I can’t believe I managed to forget to link my entry here. :rofl: :woman_facepalming:


This challenge is now CLOSED :exclamation:

Beautiful job to all those who joined in to explore the magickal traditions, deities, and more, that stem from the Nordic region. Your entries have brought us all on a wonderful exploration through culture, geography, folklore, deities, language, and so much more - thank you very much to everyone who joined in! :raven: :pray:

A Props and Presents post will soon appear with shout-outs and prize details for everyone who submitted an entry. Please keep an eye on the main page of the forums.

Note : To avoid confusion, this discussion will be locked until the Props and Presents post appears. At that time, this thread will reopen for discussion for a few more days- comments are welcome during this time, but please note that no additional prizes will be given.

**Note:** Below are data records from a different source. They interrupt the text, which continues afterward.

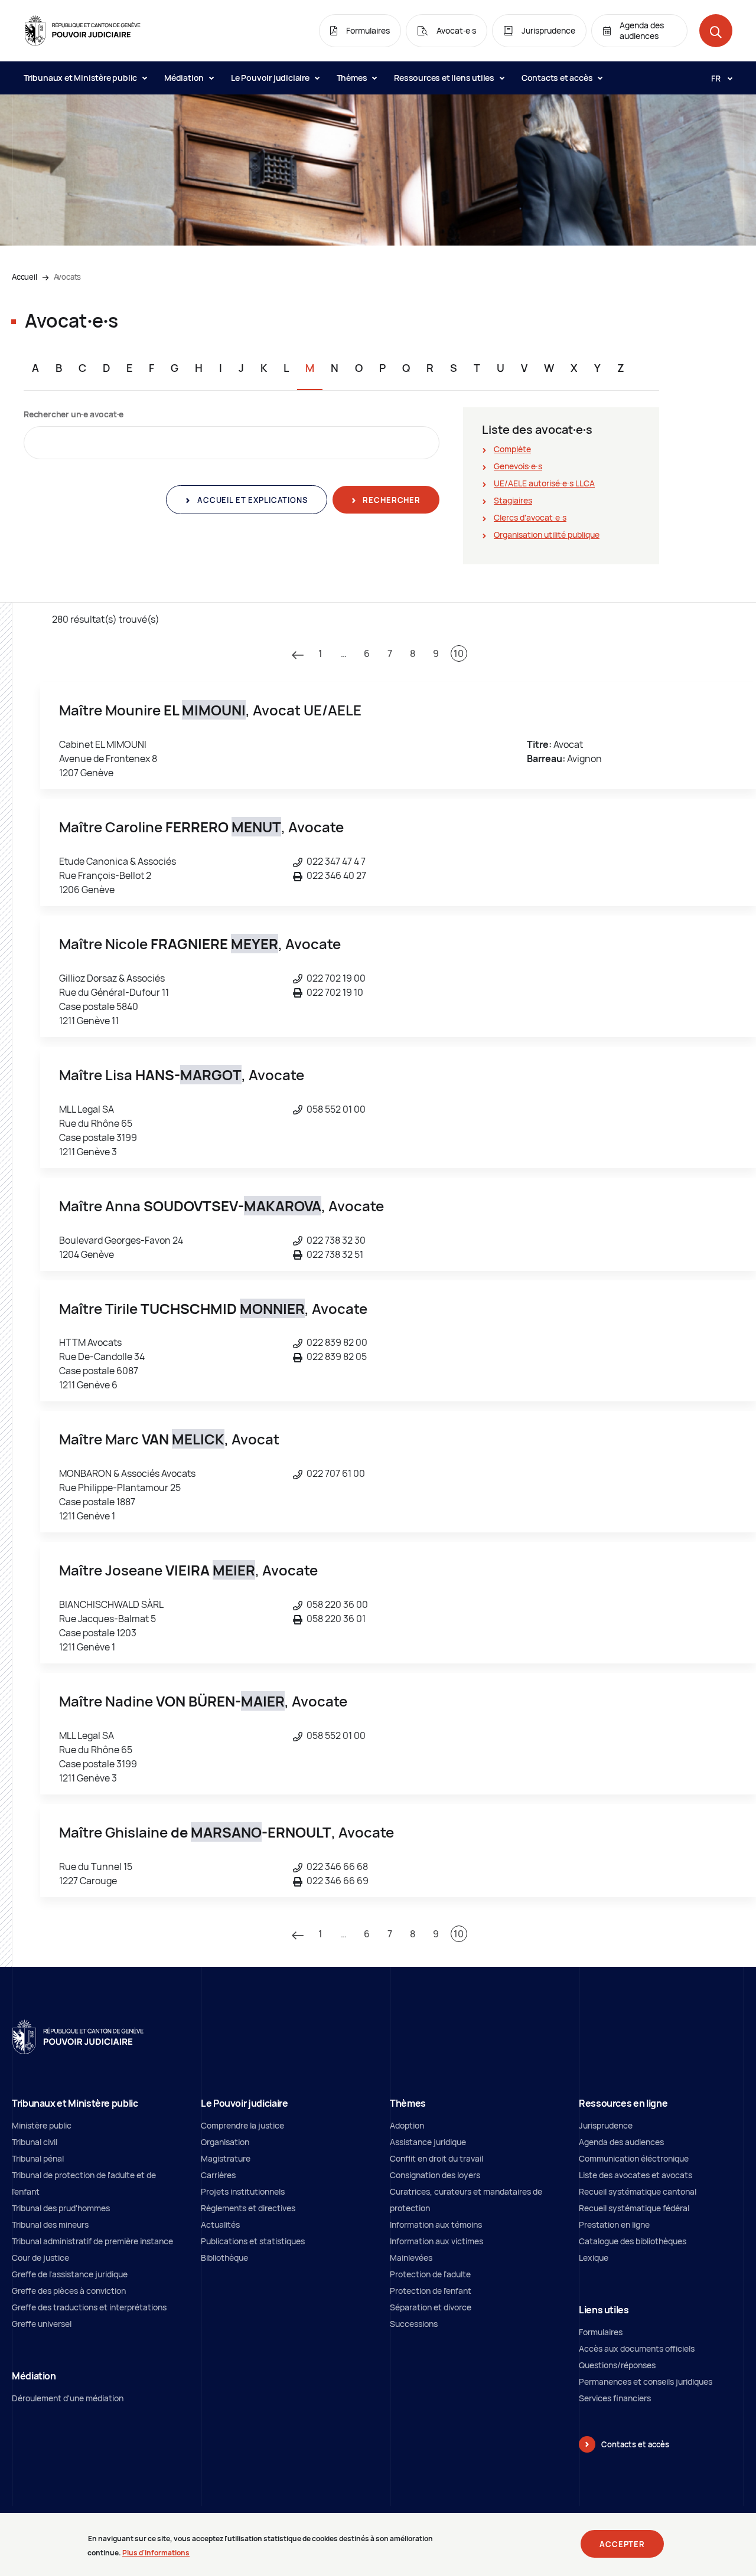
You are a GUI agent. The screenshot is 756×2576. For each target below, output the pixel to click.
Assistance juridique (428, 2141)
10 (459, 653)
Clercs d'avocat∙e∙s (530, 517)
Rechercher (391, 500)
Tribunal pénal (38, 2158)
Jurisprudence (606, 2125)
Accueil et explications (251, 500)
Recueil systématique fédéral (634, 2208)
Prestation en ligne (614, 2224)
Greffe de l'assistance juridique (70, 2274)
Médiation (185, 77)
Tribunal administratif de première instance (92, 2241)
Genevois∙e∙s (518, 466)
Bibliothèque (224, 2257)
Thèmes (353, 77)
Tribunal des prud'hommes (61, 2208)
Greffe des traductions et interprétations (89, 2307)
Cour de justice (40, 2257)
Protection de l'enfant (430, 2290)
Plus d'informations (156, 2552)
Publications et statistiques (253, 2241)
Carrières (218, 2175)
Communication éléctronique (634, 2158)
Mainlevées (411, 2257)
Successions (414, 2323)
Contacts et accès (558, 77)
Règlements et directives (248, 2208)
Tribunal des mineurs (50, 2224)
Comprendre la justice (242, 2125)
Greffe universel (41, 2323)
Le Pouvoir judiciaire (271, 77)
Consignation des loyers (435, 2175)
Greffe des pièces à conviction (69, 2290)
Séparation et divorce (430, 2307)
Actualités (220, 2224)
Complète (512, 449)
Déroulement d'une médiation (67, 2398)
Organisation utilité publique (546, 534)
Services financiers (615, 2398)
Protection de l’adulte (430, 2274)
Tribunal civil (34, 2141)
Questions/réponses (617, 2365)
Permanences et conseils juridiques (645, 2381)
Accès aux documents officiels (637, 2348)
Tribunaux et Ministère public (81, 77)
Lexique (593, 2257)
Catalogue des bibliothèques (632, 2241)
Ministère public (41, 2125)
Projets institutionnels (243, 2191)
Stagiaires (513, 500)
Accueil (24, 277)
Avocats (68, 277)
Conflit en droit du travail (436, 2158)
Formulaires (601, 2332)
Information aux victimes (436, 2241)
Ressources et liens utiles (445, 77)
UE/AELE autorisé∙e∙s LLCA (544, 483)
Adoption (407, 2125)
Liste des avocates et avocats (635, 2175)
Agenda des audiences (621, 2141)
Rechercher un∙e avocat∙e (73, 414)
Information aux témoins (436, 2224)
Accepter (622, 2544)
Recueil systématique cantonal (637, 2191)
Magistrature (225, 2158)
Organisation (225, 2141)
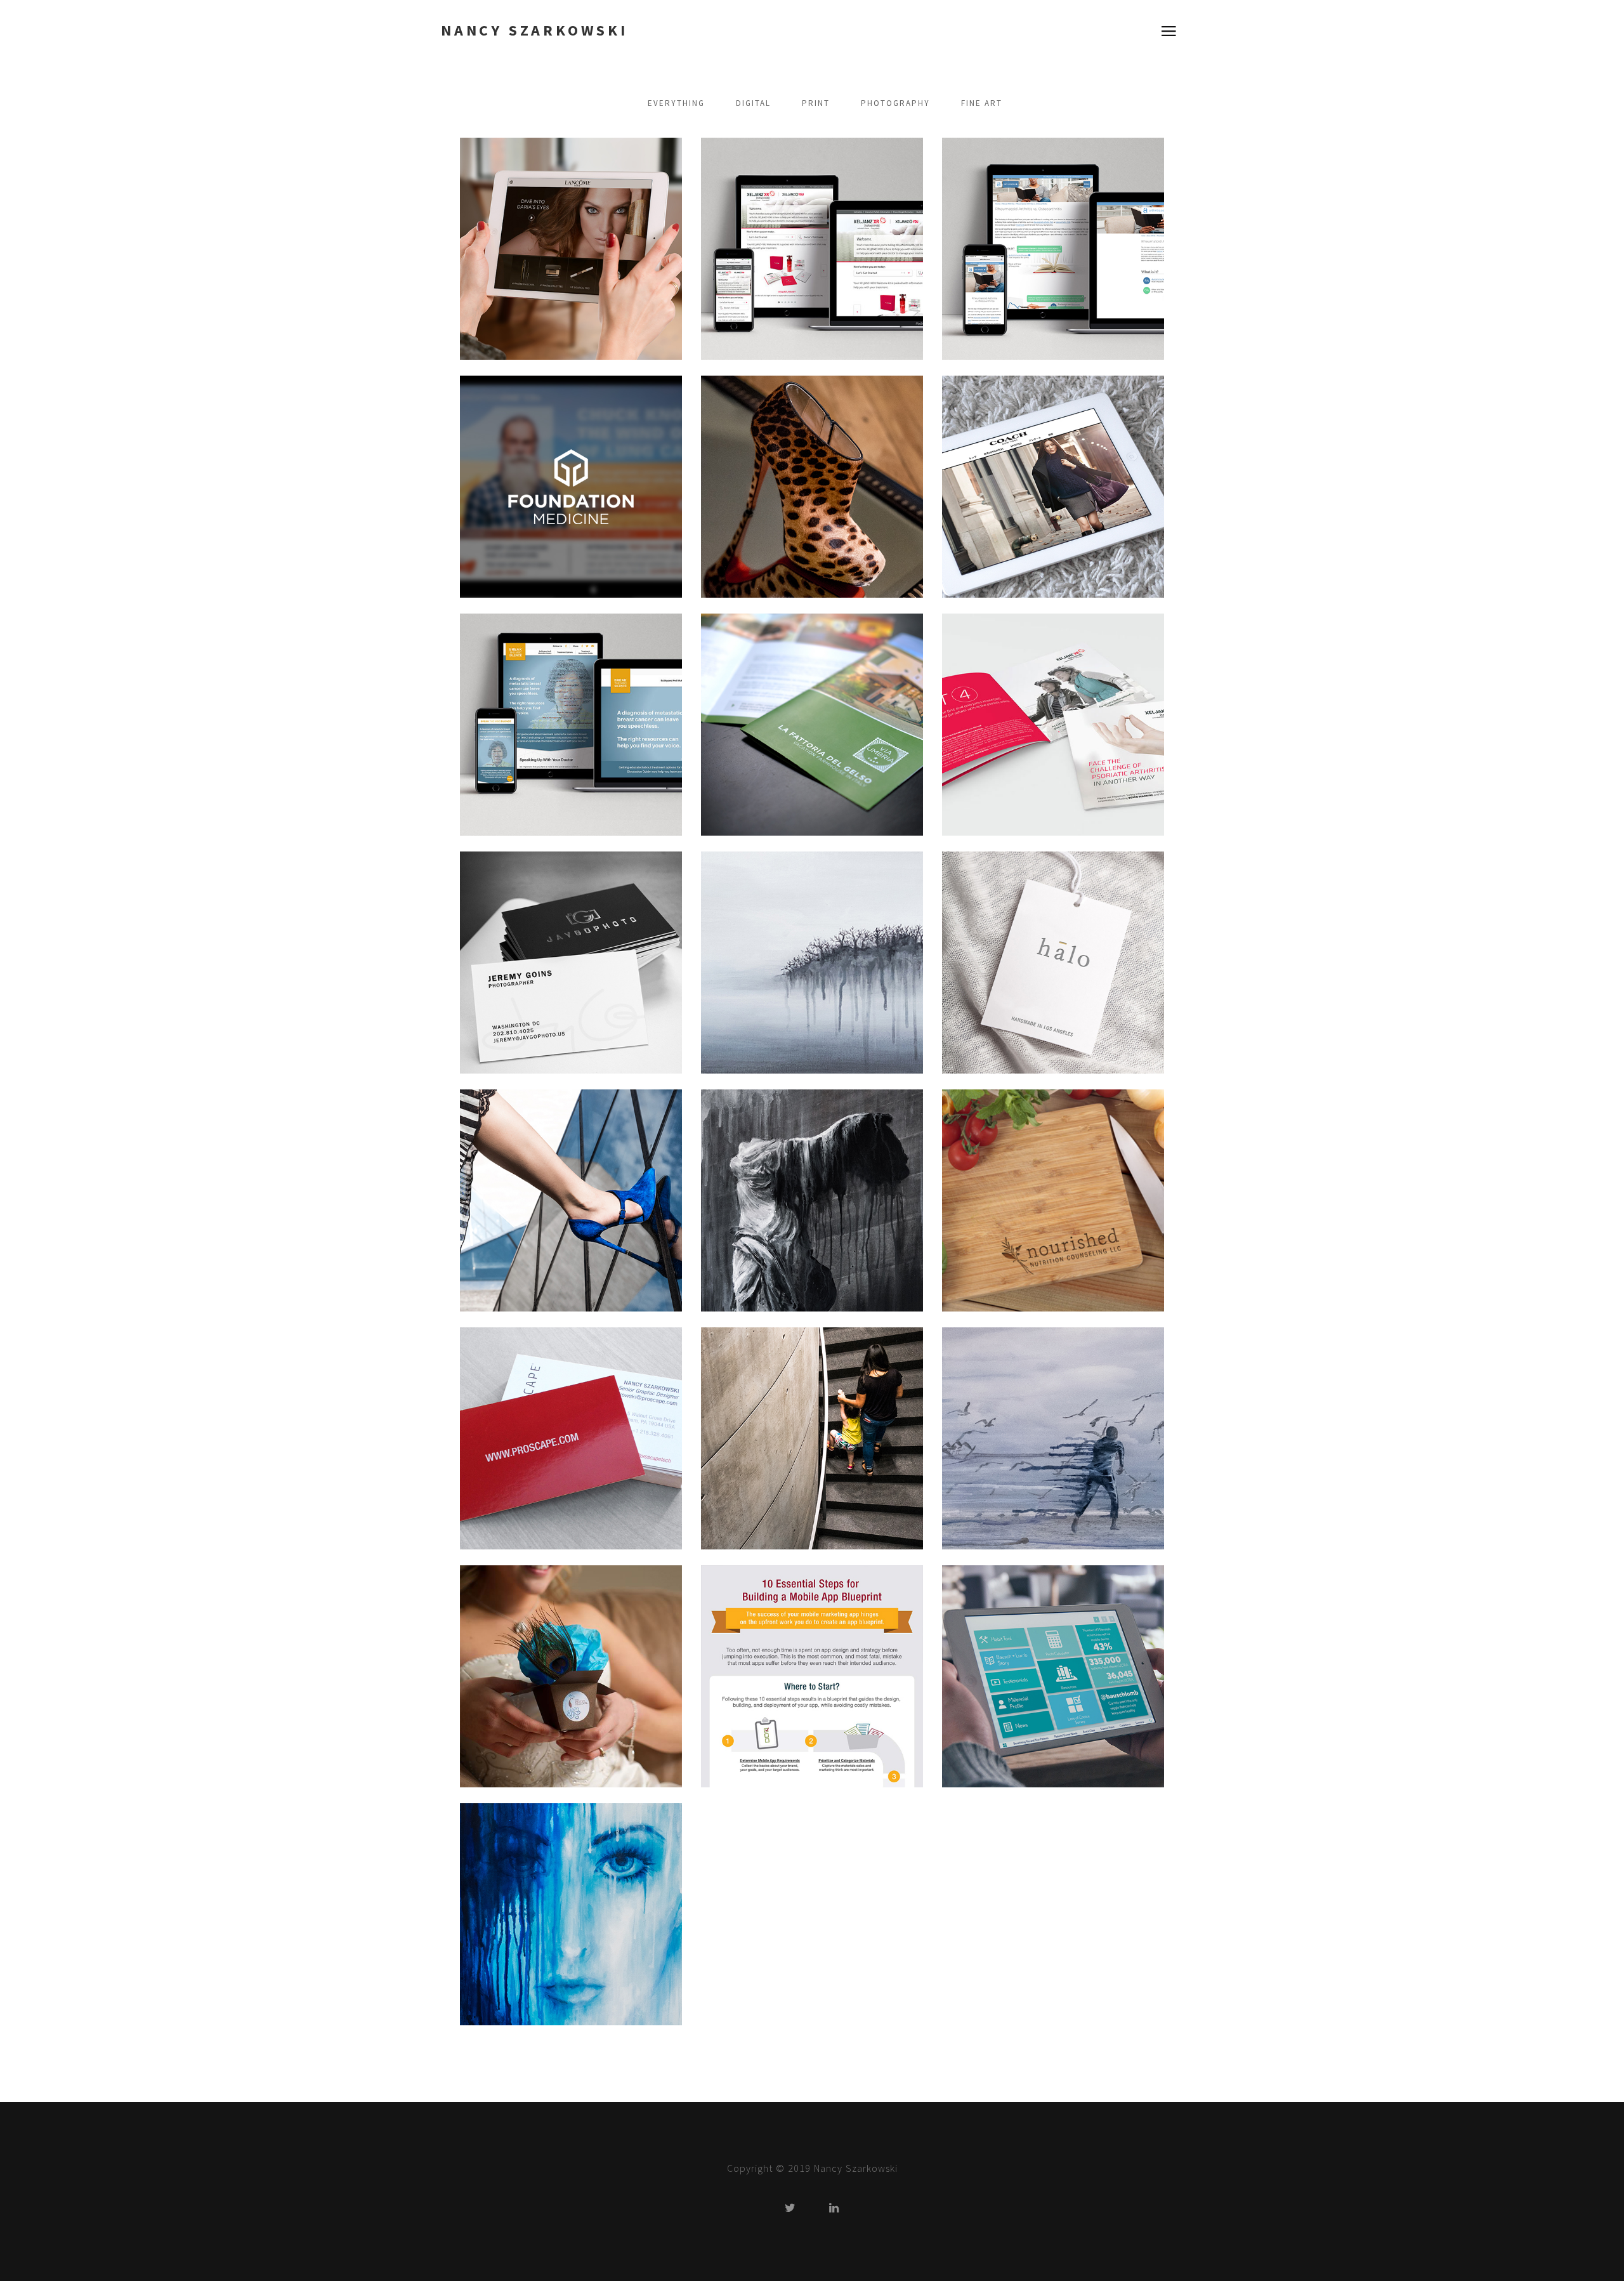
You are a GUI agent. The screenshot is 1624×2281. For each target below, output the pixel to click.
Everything (676, 103)
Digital (753, 103)
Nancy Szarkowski (534, 30)
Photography (895, 103)
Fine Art (981, 103)
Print (816, 103)
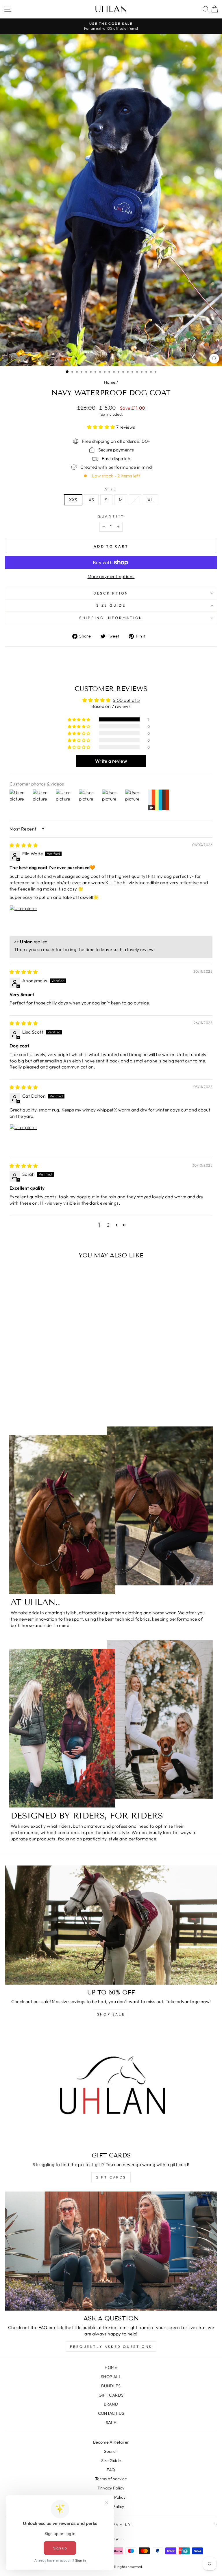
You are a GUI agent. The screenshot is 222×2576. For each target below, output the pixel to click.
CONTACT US (111, 2413)
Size (110, 489)
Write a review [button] (111, 761)
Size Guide (111, 2460)
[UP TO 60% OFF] (111, 1925)
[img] (24, 845)
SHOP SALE (111, 2014)
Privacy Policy (111, 2488)
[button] (101, 427)
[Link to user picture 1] (23, 919)
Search (111, 2451)
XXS (73, 500)
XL (150, 500)
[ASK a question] (111, 2251)
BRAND (111, 2404)
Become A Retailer (111, 2442)
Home (110, 382)
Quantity (111, 516)
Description (111, 593)
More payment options (111, 576)
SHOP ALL (111, 2376)
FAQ (111, 2469)
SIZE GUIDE (111, 605)
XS (91, 500)
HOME (111, 2367)
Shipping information (111, 617)
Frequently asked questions (111, 2346)
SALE (111, 2422)
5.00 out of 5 (126, 700)
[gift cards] (111, 2088)
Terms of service (111, 2478)
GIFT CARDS (111, 2177)
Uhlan (111, 9)
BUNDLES (111, 2385)
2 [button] (108, 1225)
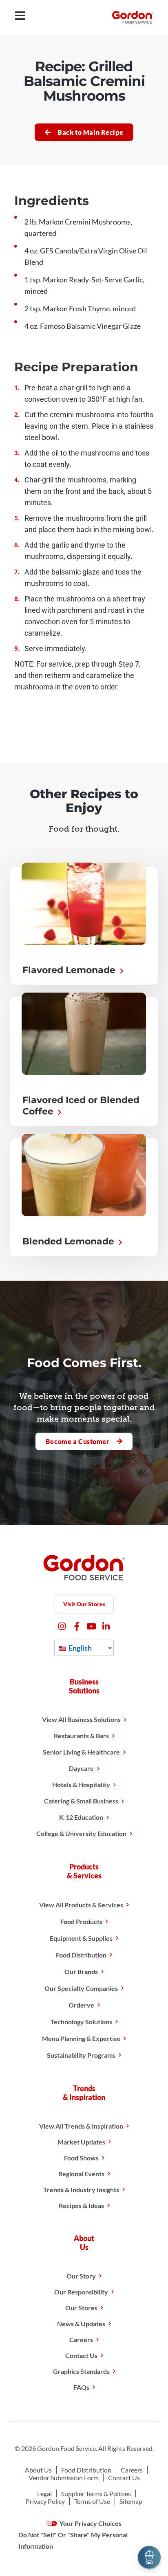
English (79, 1647)
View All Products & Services (81, 1905)
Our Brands (81, 1971)
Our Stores (81, 2308)
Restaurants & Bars (81, 1735)
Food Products (81, 1921)
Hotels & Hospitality (81, 1784)
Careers (81, 2339)
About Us (38, 2470)
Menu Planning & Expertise (81, 2038)
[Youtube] (91, 1626)
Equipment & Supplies (81, 1938)
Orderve (81, 2005)
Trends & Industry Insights (81, 2189)
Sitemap (130, 2501)
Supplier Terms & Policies (96, 2493)
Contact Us (81, 2355)
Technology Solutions (81, 2022)
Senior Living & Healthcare (81, 1752)
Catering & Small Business (81, 1801)
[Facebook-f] (77, 1626)
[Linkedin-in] (106, 1626)
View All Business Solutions (81, 1719)
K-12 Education (81, 1817)
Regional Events (81, 2173)
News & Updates (81, 2323)
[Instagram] (62, 1626)
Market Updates (81, 2142)
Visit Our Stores (84, 1604)
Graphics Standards (81, 2371)
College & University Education (81, 1833)
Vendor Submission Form (64, 2477)
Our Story (81, 2276)
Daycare (81, 1768)
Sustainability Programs (81, 2055)
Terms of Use (92, 2501)
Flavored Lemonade (70, 969)
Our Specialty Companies (81, 1988)
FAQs (81, 2387)
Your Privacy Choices (90, 2523)
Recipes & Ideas (81, 2205)
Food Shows (81, 2158)
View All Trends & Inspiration (81, 2126)
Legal (44, 2493)
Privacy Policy (45, 2501)
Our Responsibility (81, 2292)
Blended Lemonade (69, 1241)
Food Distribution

Thanks again for joining in the challenge! :partying_face:

Blessed be! :drinking_horn: :sparkles:


The challenge deadline has passed- thank you to everyone who joined in!

This topic is reopening for continued discussion and comments (feel free to respond to entries that were shared, chat about the challenge theme, etc!)

The Props and Presents award post for this challenge is now live in the forum and badges have been sent to all entrants! :trophy:

Award Post for the Nordic Magick Challenge

Thank you once again to all those who joined the challenge! :star2: I hope you enjoy your new badge :medal_military:

This thread has been reopened for discussion- feel free to comment on the theme, ask questions or reply to entries! However, please remember that no additional badges will be given out now that the challenge has officially closed. Thank you!